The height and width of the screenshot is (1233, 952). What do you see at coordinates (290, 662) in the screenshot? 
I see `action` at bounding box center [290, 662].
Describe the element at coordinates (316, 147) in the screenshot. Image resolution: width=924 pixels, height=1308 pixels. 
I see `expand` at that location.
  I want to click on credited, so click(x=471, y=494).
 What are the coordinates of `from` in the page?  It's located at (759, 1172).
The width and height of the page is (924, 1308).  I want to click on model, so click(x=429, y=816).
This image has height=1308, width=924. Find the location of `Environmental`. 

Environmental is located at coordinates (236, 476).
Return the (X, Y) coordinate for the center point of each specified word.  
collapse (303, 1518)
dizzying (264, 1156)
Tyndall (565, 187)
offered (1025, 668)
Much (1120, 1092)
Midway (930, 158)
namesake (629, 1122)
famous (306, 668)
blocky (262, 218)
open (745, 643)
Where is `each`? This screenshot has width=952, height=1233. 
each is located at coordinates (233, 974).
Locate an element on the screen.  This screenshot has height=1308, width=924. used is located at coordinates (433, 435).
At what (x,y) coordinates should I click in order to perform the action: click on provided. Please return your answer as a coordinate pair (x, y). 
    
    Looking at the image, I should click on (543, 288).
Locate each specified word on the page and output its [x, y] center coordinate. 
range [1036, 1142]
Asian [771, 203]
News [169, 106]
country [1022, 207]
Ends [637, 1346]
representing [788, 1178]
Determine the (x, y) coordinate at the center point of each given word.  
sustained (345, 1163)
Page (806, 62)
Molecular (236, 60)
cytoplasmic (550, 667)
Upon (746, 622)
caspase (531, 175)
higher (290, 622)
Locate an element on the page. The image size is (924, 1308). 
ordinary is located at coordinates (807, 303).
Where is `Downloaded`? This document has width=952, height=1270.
:::
Please render everything from the line containing "Molecular (236, 60)" down to the end of the entries as a Markdown table with two columns, Row and Text. Put a running number in Row and the line in Text, skipping any blank lines.

| Row | Text |
|---|---|
| 1 | Molecular (236, 60) |
| 2 | cytoplasmic (550, 667) |
| 3 | Upon (746, 622) |
| 4 | caspase (531, 175) |
| 5 | higher (290, 622) |
| 6 | Locate an element on the page. The image size is (924, 1308).  |
| 7 | ordinary is located at coordinates (807, 303). |
| 8 | Where is `Downloaded`? This document has width=952, height=1270. |